**ABOUT THIS TASK**
Only the lines below between the ones containing "Careers (807, 24)" and "Voir tous les articles du blog (156, 2321)", inclusive, are to be reproduced, each exactly as it stands.

Dataset entries:
_ _ _ _

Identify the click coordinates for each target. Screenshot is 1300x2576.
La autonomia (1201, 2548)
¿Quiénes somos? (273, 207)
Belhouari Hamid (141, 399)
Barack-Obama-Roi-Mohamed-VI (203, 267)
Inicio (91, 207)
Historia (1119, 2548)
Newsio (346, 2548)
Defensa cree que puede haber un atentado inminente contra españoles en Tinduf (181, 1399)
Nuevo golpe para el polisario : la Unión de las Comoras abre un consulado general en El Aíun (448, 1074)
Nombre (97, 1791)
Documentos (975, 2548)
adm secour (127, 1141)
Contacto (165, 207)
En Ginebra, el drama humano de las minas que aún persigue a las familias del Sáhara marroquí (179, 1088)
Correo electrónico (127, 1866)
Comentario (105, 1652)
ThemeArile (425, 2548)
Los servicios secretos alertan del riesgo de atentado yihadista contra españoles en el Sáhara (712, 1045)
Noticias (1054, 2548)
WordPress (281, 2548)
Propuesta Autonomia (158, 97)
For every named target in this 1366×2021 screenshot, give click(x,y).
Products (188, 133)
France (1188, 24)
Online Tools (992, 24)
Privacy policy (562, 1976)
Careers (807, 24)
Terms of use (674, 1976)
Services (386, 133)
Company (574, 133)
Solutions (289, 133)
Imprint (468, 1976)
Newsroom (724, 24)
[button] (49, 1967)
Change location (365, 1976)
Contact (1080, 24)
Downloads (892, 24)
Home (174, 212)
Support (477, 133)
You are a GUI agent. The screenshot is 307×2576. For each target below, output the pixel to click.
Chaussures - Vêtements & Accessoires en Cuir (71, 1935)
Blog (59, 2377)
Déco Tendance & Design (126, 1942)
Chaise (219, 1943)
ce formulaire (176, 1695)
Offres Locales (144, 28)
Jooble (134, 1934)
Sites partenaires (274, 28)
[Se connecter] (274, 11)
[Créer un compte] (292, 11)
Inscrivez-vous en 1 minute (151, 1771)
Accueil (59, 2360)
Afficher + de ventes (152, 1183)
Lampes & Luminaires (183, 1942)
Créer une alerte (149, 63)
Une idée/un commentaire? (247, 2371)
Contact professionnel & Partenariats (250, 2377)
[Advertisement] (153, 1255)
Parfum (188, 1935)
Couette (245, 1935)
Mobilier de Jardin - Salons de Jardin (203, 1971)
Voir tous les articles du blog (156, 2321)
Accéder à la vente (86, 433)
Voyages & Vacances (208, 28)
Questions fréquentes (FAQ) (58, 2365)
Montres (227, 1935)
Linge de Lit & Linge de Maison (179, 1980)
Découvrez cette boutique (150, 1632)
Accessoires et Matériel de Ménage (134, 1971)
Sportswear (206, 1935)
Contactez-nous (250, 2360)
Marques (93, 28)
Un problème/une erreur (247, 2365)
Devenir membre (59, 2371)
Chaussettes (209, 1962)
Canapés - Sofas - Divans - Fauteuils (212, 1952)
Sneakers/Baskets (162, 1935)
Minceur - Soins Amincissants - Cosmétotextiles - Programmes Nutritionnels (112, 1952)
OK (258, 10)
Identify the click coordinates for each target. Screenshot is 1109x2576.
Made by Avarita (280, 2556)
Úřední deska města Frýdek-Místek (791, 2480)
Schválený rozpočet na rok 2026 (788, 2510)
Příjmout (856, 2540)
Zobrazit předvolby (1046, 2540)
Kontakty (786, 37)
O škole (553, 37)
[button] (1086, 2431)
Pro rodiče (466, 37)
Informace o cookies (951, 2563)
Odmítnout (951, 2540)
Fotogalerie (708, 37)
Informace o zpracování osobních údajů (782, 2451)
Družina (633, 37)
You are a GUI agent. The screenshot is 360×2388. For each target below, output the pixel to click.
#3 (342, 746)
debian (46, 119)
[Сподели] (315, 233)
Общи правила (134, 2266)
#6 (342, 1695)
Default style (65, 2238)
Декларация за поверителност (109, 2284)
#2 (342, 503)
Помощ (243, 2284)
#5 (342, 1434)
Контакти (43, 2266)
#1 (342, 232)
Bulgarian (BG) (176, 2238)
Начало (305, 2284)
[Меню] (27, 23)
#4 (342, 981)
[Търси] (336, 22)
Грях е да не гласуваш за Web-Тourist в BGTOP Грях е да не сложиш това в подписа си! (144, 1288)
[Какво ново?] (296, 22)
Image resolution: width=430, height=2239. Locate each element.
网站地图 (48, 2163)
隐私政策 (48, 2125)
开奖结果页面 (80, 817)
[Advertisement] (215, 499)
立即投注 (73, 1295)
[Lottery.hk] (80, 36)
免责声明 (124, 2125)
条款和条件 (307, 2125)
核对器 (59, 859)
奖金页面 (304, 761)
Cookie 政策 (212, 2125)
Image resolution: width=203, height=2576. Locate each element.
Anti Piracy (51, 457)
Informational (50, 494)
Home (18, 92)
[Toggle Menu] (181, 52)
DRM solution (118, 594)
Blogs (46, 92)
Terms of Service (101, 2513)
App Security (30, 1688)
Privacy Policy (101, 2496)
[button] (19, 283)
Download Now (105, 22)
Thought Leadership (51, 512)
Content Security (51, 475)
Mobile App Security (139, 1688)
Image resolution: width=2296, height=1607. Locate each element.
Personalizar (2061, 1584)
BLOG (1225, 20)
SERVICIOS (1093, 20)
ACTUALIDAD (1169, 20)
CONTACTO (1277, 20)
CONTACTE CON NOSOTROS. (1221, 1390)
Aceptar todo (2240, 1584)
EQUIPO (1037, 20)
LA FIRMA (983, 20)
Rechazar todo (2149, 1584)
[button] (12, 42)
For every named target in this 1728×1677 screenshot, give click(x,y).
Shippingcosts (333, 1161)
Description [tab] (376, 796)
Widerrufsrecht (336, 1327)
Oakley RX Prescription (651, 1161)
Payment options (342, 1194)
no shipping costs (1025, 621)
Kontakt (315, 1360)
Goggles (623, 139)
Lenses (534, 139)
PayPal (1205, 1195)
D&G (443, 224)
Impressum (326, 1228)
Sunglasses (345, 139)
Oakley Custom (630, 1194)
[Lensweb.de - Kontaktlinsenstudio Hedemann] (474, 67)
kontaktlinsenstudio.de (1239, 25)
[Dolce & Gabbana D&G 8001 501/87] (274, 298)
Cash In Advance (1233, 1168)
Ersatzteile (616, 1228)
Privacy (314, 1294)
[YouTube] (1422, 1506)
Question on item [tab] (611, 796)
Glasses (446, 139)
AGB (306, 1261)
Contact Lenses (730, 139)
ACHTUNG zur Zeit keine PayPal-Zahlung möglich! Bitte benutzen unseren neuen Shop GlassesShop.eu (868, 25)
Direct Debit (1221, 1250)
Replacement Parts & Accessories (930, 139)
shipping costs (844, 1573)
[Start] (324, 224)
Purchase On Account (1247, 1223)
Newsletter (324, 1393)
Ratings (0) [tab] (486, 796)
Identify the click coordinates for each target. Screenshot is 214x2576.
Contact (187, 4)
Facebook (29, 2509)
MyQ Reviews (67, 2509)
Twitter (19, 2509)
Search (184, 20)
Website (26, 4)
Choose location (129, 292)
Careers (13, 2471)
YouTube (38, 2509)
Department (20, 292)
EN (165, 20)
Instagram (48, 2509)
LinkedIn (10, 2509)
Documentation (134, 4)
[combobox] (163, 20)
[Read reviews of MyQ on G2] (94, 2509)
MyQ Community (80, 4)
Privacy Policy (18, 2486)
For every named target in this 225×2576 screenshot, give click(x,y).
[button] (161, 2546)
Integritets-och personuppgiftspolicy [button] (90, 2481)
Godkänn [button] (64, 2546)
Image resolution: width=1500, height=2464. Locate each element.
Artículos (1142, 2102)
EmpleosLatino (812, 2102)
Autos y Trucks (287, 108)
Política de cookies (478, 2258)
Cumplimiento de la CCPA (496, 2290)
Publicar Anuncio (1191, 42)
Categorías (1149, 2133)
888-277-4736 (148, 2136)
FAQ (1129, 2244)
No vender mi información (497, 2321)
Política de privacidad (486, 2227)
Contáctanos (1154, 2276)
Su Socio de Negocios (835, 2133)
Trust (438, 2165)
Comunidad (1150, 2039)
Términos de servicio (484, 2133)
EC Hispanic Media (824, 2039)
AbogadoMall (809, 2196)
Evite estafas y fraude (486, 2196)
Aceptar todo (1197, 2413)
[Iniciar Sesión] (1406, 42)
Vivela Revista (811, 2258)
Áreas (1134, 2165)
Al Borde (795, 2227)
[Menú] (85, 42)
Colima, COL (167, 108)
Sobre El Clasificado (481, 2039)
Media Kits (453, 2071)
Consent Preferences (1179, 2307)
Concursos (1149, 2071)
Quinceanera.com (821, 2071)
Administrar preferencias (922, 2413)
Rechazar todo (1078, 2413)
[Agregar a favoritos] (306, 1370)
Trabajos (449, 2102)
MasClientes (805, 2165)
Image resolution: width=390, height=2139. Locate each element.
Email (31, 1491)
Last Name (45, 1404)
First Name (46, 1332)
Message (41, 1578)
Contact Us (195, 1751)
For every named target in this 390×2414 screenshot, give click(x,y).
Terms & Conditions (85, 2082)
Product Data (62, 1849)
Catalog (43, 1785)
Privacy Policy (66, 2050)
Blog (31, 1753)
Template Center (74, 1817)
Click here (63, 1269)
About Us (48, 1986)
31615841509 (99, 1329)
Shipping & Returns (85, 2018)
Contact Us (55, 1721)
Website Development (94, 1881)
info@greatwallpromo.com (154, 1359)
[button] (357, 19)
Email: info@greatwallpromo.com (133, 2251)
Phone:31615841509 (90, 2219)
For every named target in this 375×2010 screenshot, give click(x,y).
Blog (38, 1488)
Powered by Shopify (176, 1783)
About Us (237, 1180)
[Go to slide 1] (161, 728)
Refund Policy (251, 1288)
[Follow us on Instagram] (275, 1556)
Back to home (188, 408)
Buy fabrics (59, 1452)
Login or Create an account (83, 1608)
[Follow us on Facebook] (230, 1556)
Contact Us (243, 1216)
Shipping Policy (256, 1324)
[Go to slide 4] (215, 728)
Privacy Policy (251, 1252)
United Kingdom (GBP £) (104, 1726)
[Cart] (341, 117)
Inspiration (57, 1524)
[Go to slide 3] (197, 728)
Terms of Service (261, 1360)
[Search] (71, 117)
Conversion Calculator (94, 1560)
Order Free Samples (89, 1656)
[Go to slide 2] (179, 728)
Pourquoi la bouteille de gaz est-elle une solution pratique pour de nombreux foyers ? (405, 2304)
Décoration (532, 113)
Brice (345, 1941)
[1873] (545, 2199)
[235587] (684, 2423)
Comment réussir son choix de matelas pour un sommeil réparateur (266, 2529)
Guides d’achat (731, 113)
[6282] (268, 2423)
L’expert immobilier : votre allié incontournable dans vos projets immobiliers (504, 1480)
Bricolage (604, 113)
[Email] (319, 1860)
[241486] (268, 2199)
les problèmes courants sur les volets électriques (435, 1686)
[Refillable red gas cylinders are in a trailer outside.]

_ _ _ _

**TASK RESULT**
Careers (807, 24)
Terms of use (674, 1976)
Services (386, 133)
Company (574, 133)
Solutions (289, 133)
Imprint (468, 1976)
Newsroom (724, 24)
[button] (49, 1967)
Change location (365, 1976)
Contact (1080, 24)
Downloads (892, 24)
Home (174, 212)
Support (477, 133)
You are a GUI agent. The screenshot is 307×2576. For each target below, output the pixel to click.
Chaussures - Vêtements & Accessoires en Cuir (71, 1935)
Blog (59, 2377)
Déco Tendance & Design (126, 1942)
Chaise (219, 1943)
ce formulaire (176, 1695)
Offres Locales (144, 28)
Jooble (134, 1934)
Sites partenaires (274, 28)
[Se connecter] (274, 11)
[Créer un compte] (292, 11)
Inscrivez-vous en 1 minute (151, 1771)
Accueil (59, 2360)
Afficher + de ventes (152, 1183)
Lampes & Luminaires (183, 1942)
Créer une alerte (149, 63)
Une idée/un commentaire? (247, 2371)
Contact professionnel & Partenariats (250, 2377)
[Advertisement] (153, 1255)
Parfum (188, 1935)
Couette (245, 1935)
Mobilier de Jardin - Salons de Jardin (203, 1971)
Voir tous les articles du blog (156, 2321)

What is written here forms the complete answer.